> [Exercise requirements]:
Below are records; print only the lines from the line containing "Image resolution: width=1280" to the end, both included, reproduced exactly and without the pictures.

> [Records shown]:

◆ ◆ ◆ ◆

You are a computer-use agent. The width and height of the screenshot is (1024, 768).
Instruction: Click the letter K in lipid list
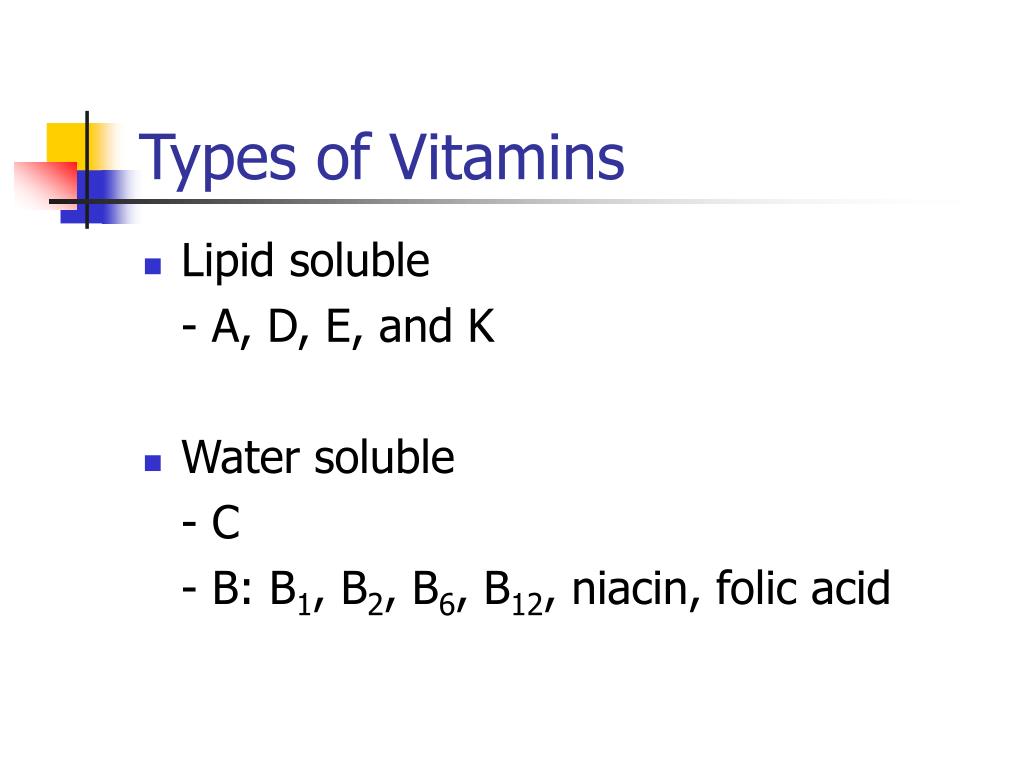tap(481, 327)
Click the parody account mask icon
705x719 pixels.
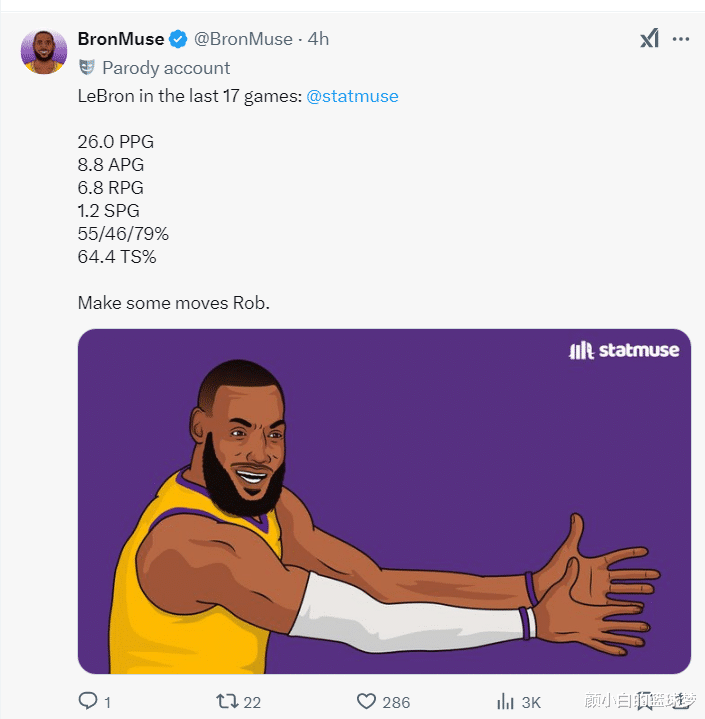click(87, 68)
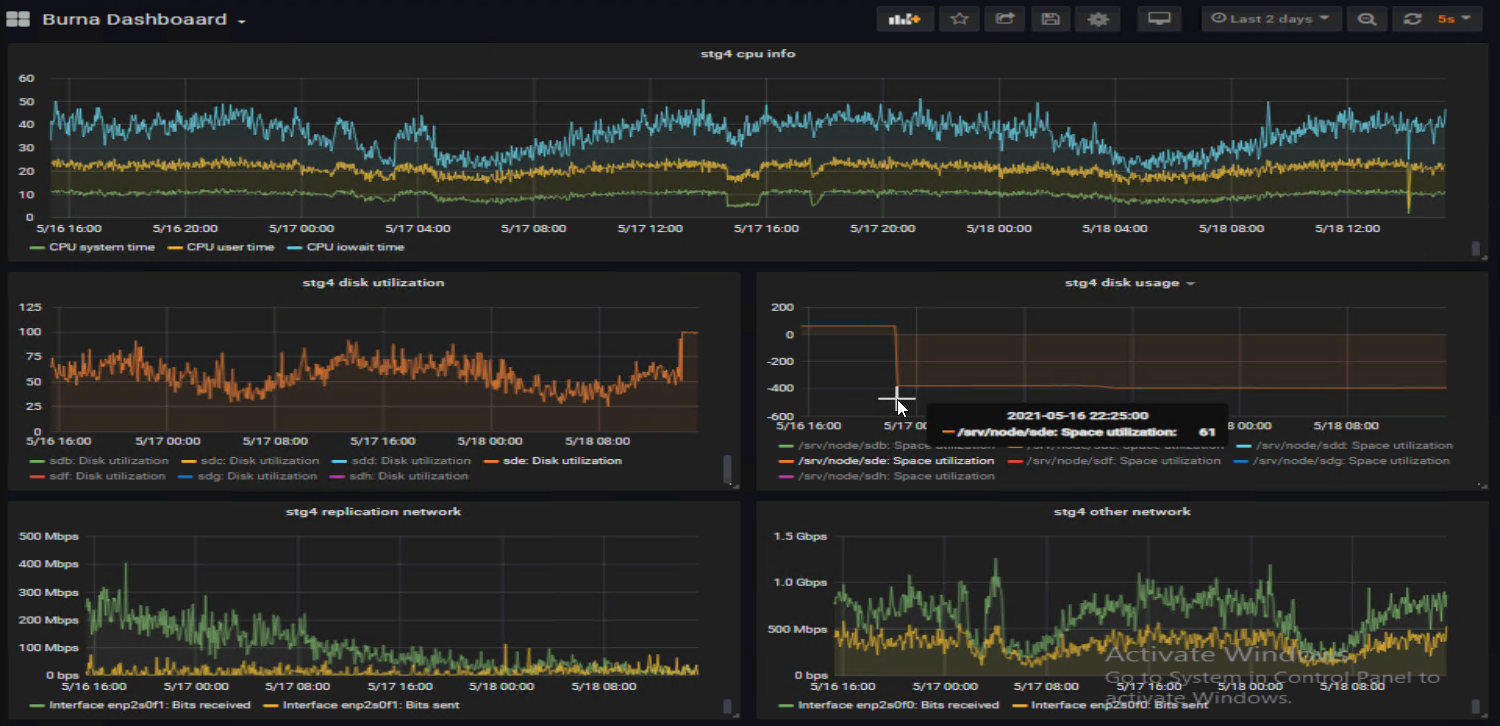Image resolution: width=1500 pixels, height=726 pixels.
Task: Star this dashboard as favorite
Action: click(958, 19)
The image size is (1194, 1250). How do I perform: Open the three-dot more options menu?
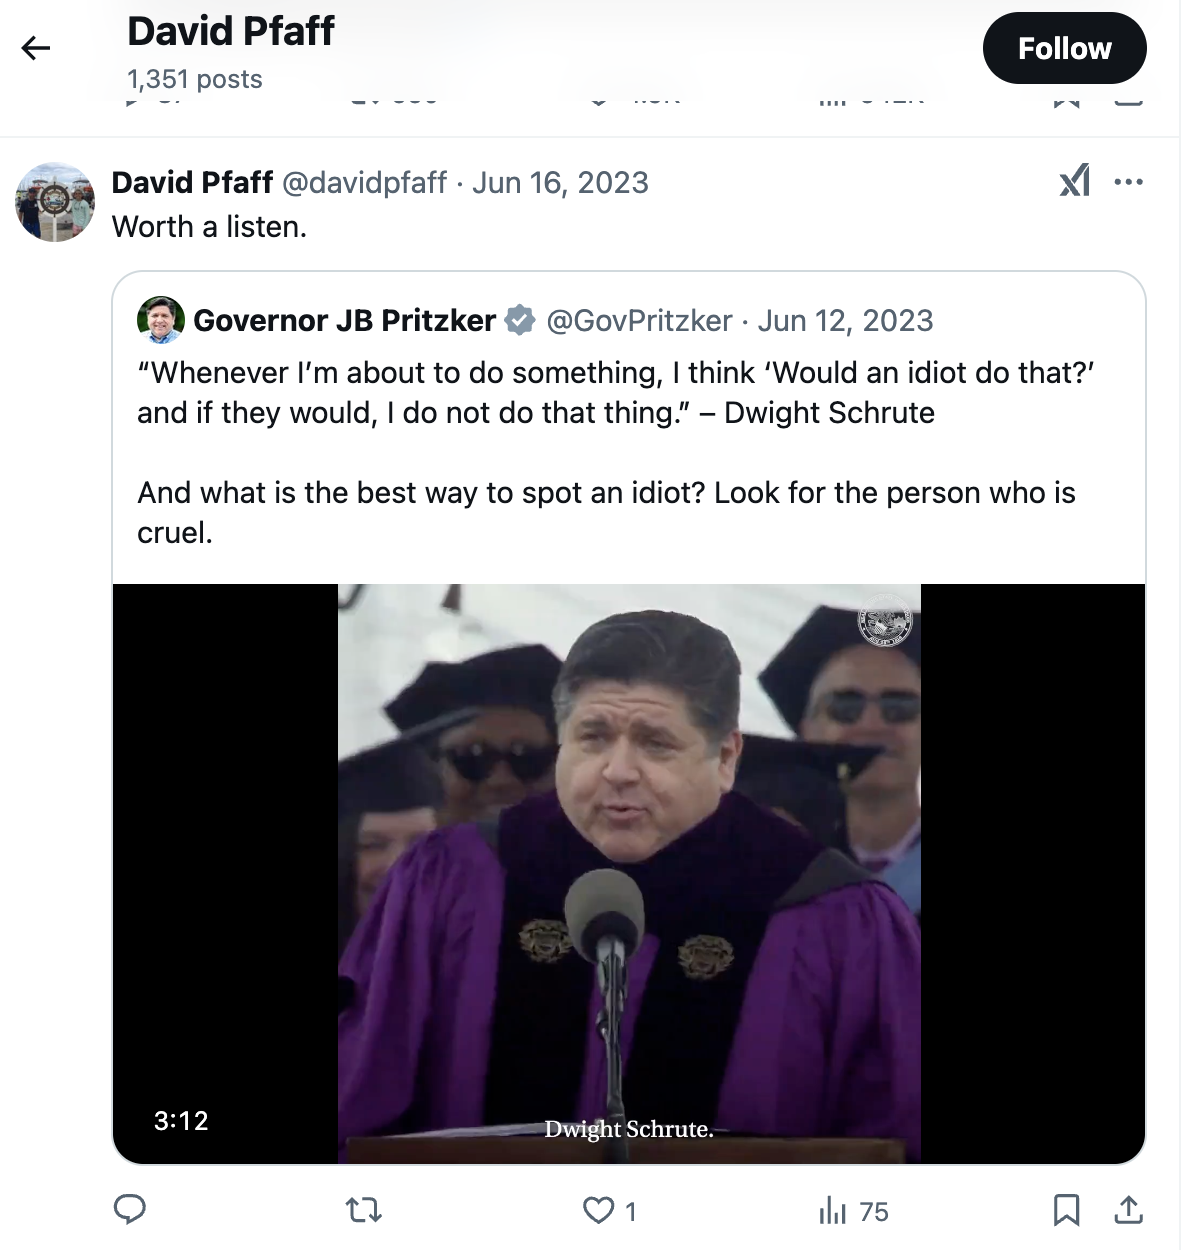click(x=1128, y=182)
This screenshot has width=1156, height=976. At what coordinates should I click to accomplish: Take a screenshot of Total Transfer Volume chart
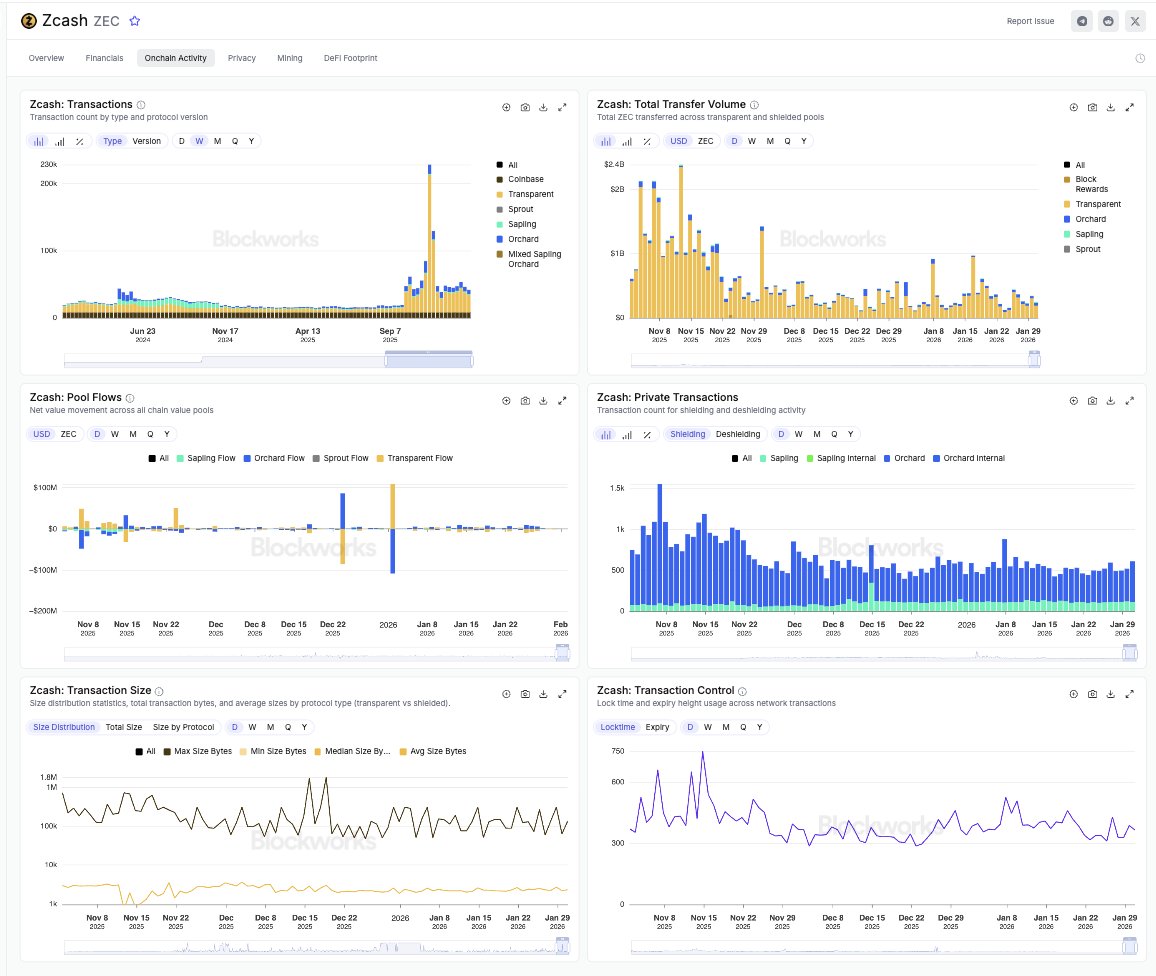click(x=1092, y=107)
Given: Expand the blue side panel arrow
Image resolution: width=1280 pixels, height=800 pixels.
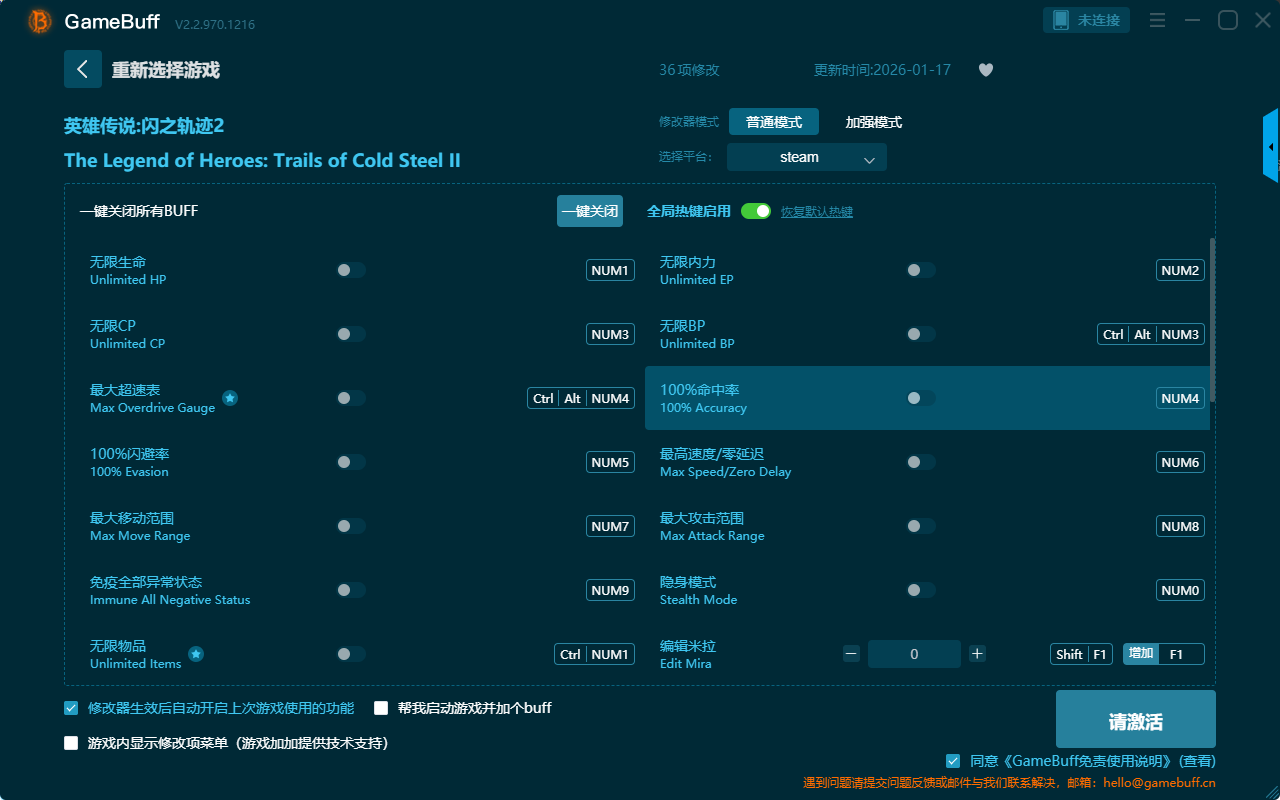Looking at the screenshot, I should 1270,147.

◆ ◆ ◆ ◆

> [Your solution]:
Image resolution: width=1280 pixels, height=800 pixels.
Looking at the screenshot, I should 1270,147.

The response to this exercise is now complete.